“Dear friend,

dear trembling partner, what

surprises you most in what you feel,

earth’s radiance or your own delight?

For me, always

the delight is the surprise.”

From “Matins”

The Wild Iris by Louise Gluck.

A couple of weeks ago I read this collection of poems again. I had been on campus till 10pm and when I got home, I didn’t want to go to bed. So I read this until two in the morning, even though I had to teach in the morning and even though I was going to be observed. I say this because this is not normal for me–staying up late, putting off preparation, assignments.

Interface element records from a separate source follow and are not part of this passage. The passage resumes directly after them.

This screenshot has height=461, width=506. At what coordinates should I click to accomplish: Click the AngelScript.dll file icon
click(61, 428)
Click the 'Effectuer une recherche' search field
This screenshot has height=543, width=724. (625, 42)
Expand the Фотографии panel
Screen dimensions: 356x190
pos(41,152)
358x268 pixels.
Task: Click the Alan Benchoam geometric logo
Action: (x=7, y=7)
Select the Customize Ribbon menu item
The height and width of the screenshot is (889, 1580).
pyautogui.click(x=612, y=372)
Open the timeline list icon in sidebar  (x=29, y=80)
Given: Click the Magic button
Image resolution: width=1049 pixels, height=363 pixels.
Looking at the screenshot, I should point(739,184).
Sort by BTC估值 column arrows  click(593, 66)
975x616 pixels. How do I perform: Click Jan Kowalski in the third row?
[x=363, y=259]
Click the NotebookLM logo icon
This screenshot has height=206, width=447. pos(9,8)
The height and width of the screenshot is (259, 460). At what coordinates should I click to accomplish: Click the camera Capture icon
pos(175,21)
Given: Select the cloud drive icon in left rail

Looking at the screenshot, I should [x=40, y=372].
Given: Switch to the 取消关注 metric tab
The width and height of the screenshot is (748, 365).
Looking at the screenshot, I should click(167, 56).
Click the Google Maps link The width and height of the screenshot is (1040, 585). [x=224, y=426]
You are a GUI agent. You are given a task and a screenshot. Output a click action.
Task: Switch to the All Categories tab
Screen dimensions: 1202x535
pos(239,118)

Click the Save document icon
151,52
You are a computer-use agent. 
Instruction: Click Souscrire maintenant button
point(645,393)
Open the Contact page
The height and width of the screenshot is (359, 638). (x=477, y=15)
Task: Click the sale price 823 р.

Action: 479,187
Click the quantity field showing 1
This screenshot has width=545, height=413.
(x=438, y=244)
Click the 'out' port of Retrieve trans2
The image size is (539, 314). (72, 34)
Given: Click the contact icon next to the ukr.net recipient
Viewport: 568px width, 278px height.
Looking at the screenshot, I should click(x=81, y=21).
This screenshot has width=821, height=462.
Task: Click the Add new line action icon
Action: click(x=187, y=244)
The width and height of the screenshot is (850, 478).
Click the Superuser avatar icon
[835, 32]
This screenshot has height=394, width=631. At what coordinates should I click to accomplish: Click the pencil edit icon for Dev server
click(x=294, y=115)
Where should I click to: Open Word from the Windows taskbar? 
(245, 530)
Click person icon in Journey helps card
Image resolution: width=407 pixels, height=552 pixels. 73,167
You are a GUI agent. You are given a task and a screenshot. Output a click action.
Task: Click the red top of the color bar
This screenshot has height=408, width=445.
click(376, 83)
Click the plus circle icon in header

I read this in the bathtub, surrounded by bubbles and lamplight:

“I’m talking

to you, you staring through

bars of high grass shaking

your little rattle–O

the soul! the soul! Is it enough

only to look inward? Contempt

for humanity is one thing, but why

disdain the expansive

field, your gaze rising over the clear heads

of the wild buttercups into what? Your poor

idea of heaven: absence

of change. Better than earth? How

would you know, who are neither

here nor there standing in our midst?”

(From “Field Flowers”)

Perhaps I cried. Perhaps in the moments when God speaks:

“Over the still world, a bird calls

waking solitary among black boughs.

You wanted to be born; I let you be born.

When has my grief ever gotten in the way of your pleasure?”

(From “End of Winter”)

Sometimes God surprises me–the way He speaks to me through poems, through wonder, in bubbles, in moments of quiet love that feel like sea waves.

Always, always, I want to ask Him: Why me? You, who created all of this.